● Problem 1
Rewrite the hotel reunion story from "We reached the" to "to the Rambler.", replacing "Marriott Marquis" with "Waldorf Astoria".
● Problem 2
Extend the hotel reunion story beyond its final sentence.

● Exercise passage
________

The cameraman took his face off the eyepiece, bent his head around the camera, looked at me, scowled, returned to his eyepiece, while his crewman with monotone repetition stated, "Keep filming, keep filming, keep filming." and sharply gestured to me that we pass and continue on our way.  We did.

We reached the Marriott Marquis, inquired at the front desk for Stephen's room, and proceeded up the glass-front elevator to the 34th floor. We were hot, tired, sweaty, stressed, road-weary, thirsty, and we all looked it in the highest degree.

Switch to slow motion: imitating the scene from Reservoir Dogs in view of a long hotel corridor,  five Chrysostoms walking abreast.

We knocked on the hotel room door, but Stephen wasn't there!  My heart sank.  Now what?  We waited just a few moments when he emerged from the hallway, carrying his lunch in a paper sack--at long last, we were all re-united! We sum up the excitement of day's events; car trouble, dog trouble, money trouble, (I whispered to him about the cat trouble.) and we settle the kids into the air-conditioned hotel room giving them full mini-bar privileges, while Stephen and I return to the Rambler.

I tell Stephen how I killed the cat, and we'll have to find a vet or something to properly dispose of him.  At the car, we find Scout to be resting comfortably on the length of the back seat and we retrieve him on his leash and collect the cat box.  But wait!  There's movement!  Mittens is ALIVE!!  Oh joy!  I didn't kill the cat, I only nearly killed him! 

Stephen drove us back to the hotel, emptied our luggage from the clam-shell car-top carrier and then strapped it onto the trunk so the car would fit down the ramp to the underground garage beneath the hotel.  He handed the keys to the attendant giving our room number, and we wouldn't see the car again while we lived in Manhattan.  (When we retrieved the car weeks later, the parking fees were far more than the car was even worth.).

________

● Data to examine
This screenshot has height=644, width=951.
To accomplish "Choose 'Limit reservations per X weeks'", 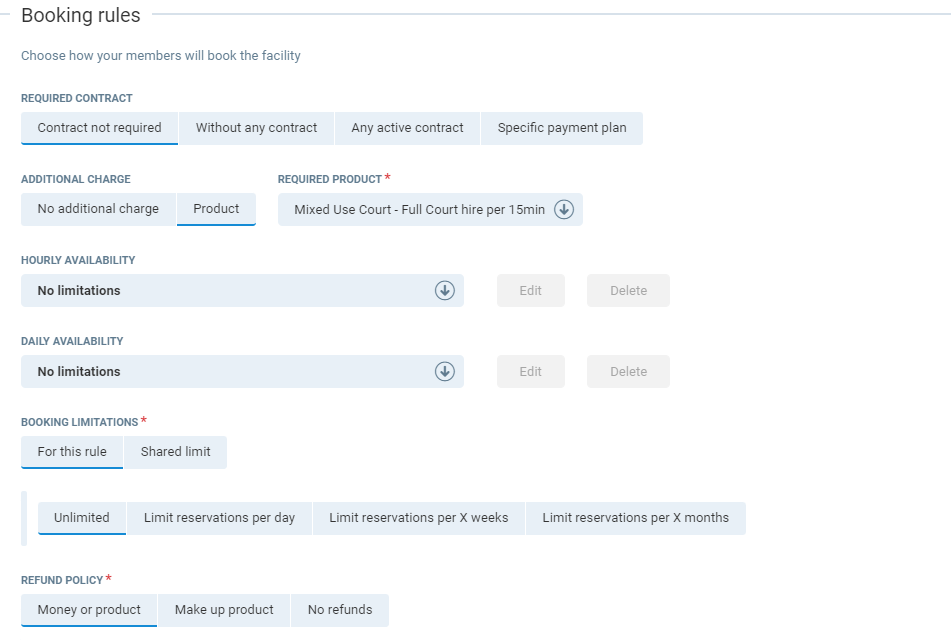I will pos(418,518).
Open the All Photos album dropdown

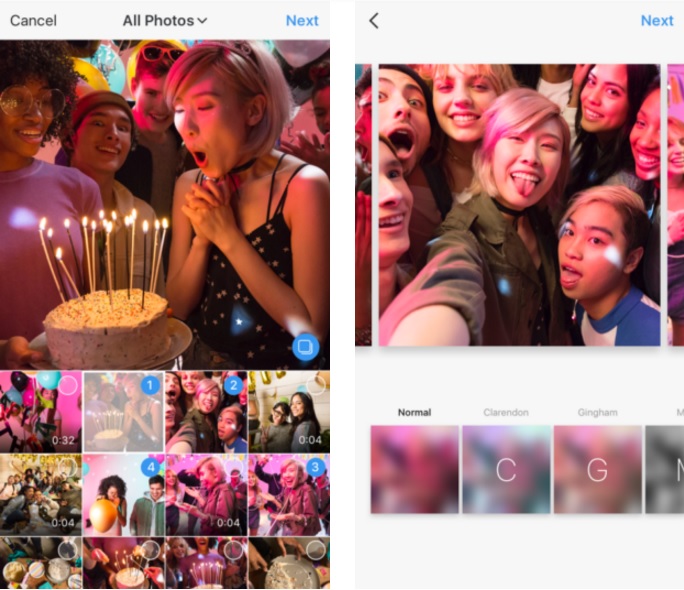pos(165,20)
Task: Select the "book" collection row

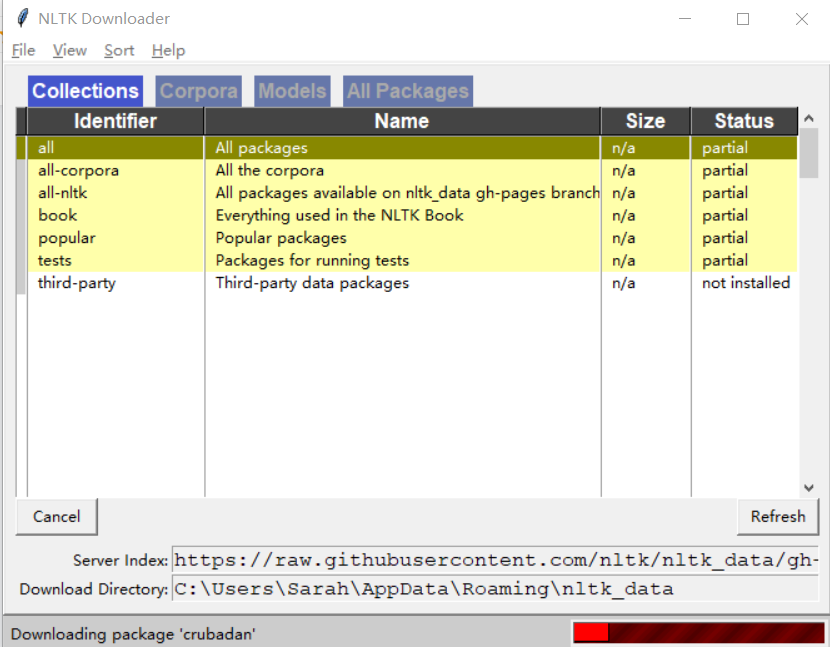Action: [x=300, y=215]
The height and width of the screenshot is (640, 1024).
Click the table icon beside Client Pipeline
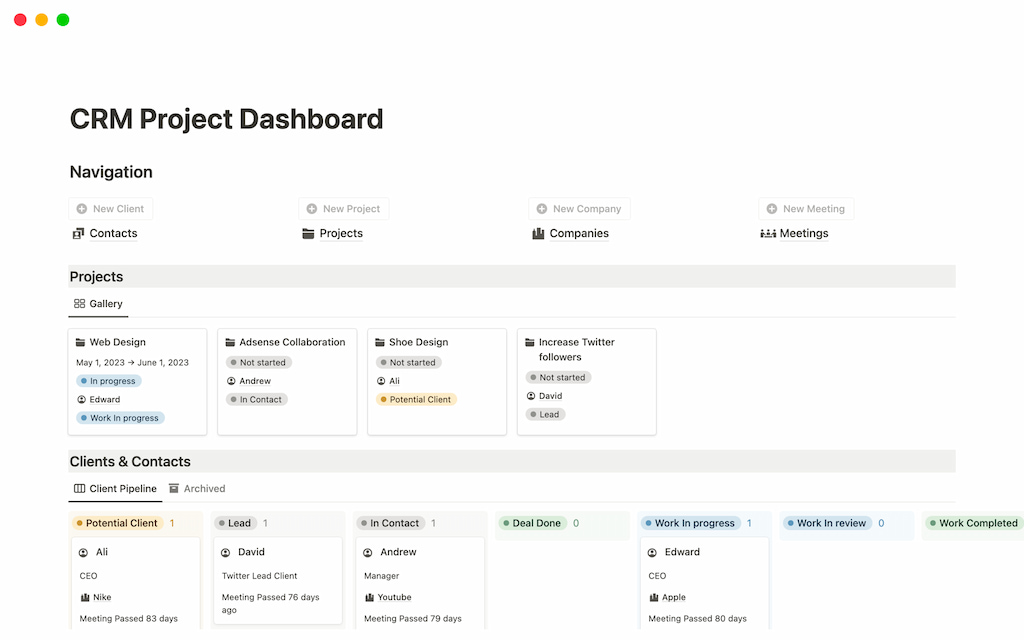click(x=78, y=488)
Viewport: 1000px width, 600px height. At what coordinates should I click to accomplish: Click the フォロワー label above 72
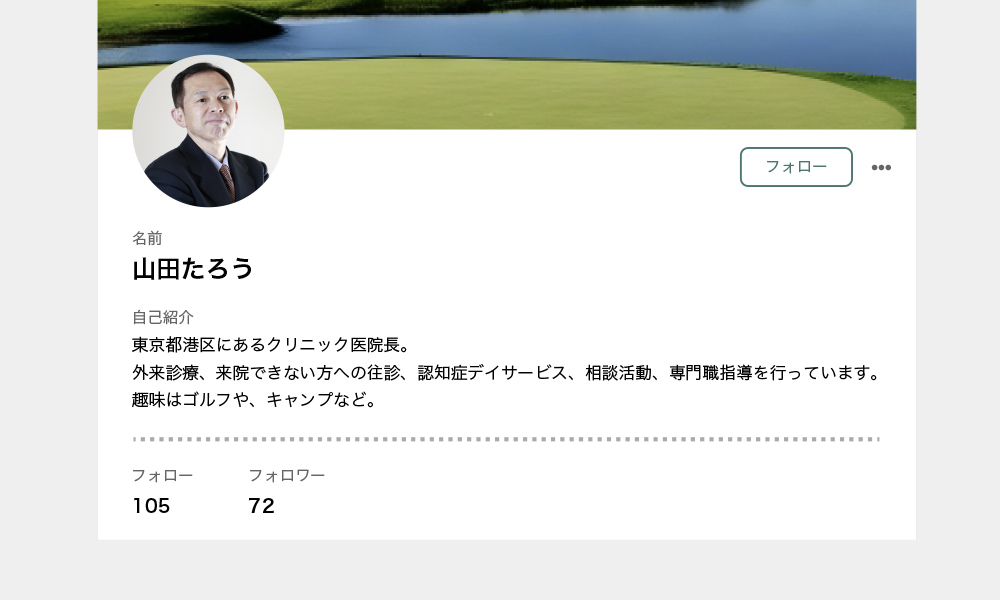coord(286,475)
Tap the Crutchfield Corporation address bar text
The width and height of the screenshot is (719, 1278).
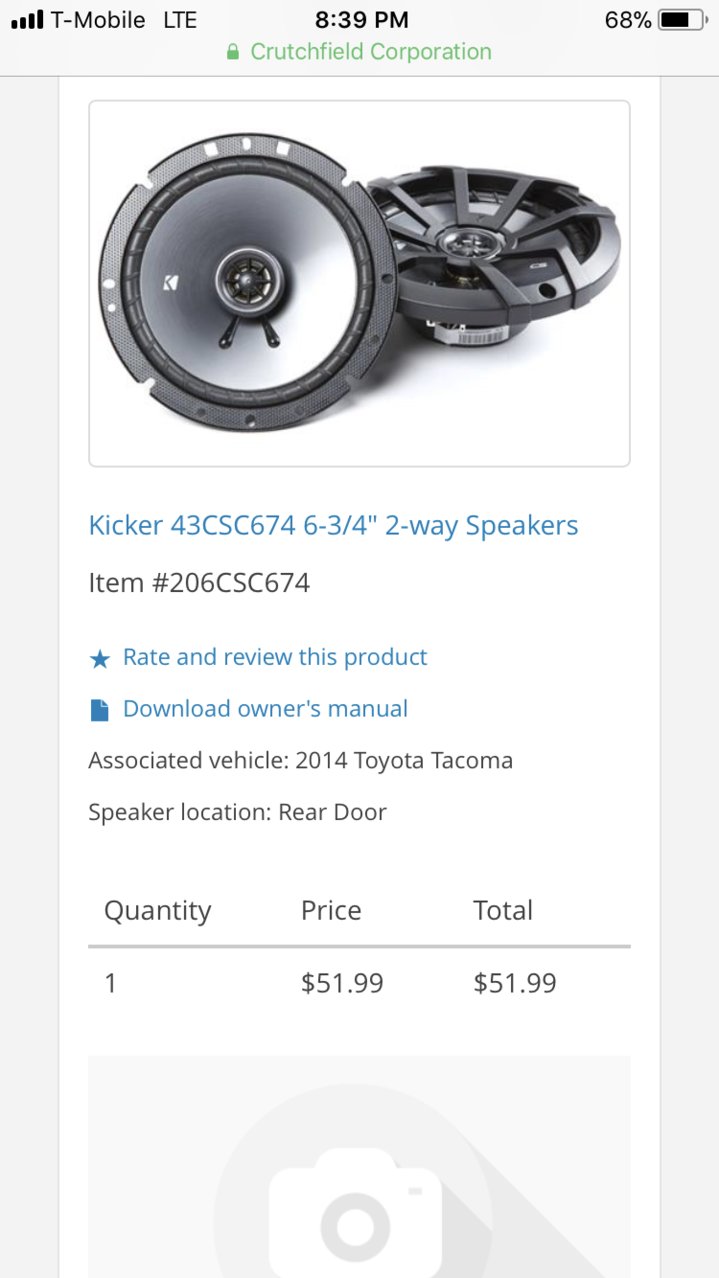pos(371,52)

________

● Answer section 1
We reached the Waldorf Astoria, inquired at the front desk for Stephen's room, and proceeded up the glass-front elevator to the 34th floor. We were hot, tired, sweaty, stressed, road-weary, thirsty, and we all looked it in the highest degree.

Switch to slow motion: imitating the scene from Reservoir Dogs in view of a long hotel corridor,  five Chrysostoms walking abreast.

We knocked on the hotel room door, but Stephen wasn't there!  My heart sank.  Now what?  We waited just a few moments when he emerged from the hallway, carrying his lunch in a paper sack--at long last, we were all re-united! We sum up the excitement of day's events; car trouble, dog trouble, money trouble, (I whispered to him about the cat trouble.) and we settle the kids into the air-conditioned hotel room giving them full mini-bar privileges, while Stephen and I return to the Rambler.

● Answer section 2
We wanted Scout to relieve himself in every way possible before taking him to the room, but the city proved too distracting for him, so we went up the glass elevator without result.  Good Scout, sweet, simple-minded Scout; a true Nebraskan dog.  The only stairs he had ever experienced were in our home in Omaha.  He'd never been in bodies of water, bustling city streets, lobbies, corridors, elevators jammed with impatient people.  He was a good , mild-mannered family dog, and he went willingly into the elevator, sat when we told him to as the elevator filled with hotel guests and their luggage. The Marriott Marquis has an open lobby to the 49th floor, and the glass sided elevators look out on it as they go up and down. Scout was fine until we began to ascend and the floor outside the elevator dropped away.  His eyes widened, his paws and toes outstretched, claws gripped the carpet.  He did NOT like this experience whatsoever.  His blood pressure got so high, he had a slight nose-bleed--this was one stressed dog. Shortly, the elevator doors opened letting some people out and others in.  We continued upward.  Again the car stopped, but Scout saw his opportunity, and bolted.  He would not come back into the elevator.  We let it go without us and pushed the button for another car.  When an empty one stopped Stephen pulled Scout's leash, coaxing and encouraging him to join us.  He refused.  Stephen pulled his collar firmly, commandingly.  Scout let out a quiet, low, sad growl.  No, he just won't do it.

We were only at the 26th floor, so we took to the stairwell.  He can handle stairs and steps!   We began our way, but the stairs all had open risers which Scout's little brain just could not comprehend, so he refused that option as well.  Stephen was forced to carry that fool dog up each remaining flight to our floor.

When we were all finally together again in the cool comfort of the hotel room, we enjoyed the sights of Times Square from high above the city. The cat curled up, happily re-hydrated, the dog safely on firm ground, the kids wide-eyed with anticipation of the weeks and adventures ahead full of pop and goodies from the mini-bar.

I'm sure the kids all have their own jiggly memory swiggles of this adventurous trip featuring a calm, beaming, generous mother with good hair, and sweet voice.  But they can tell their own version.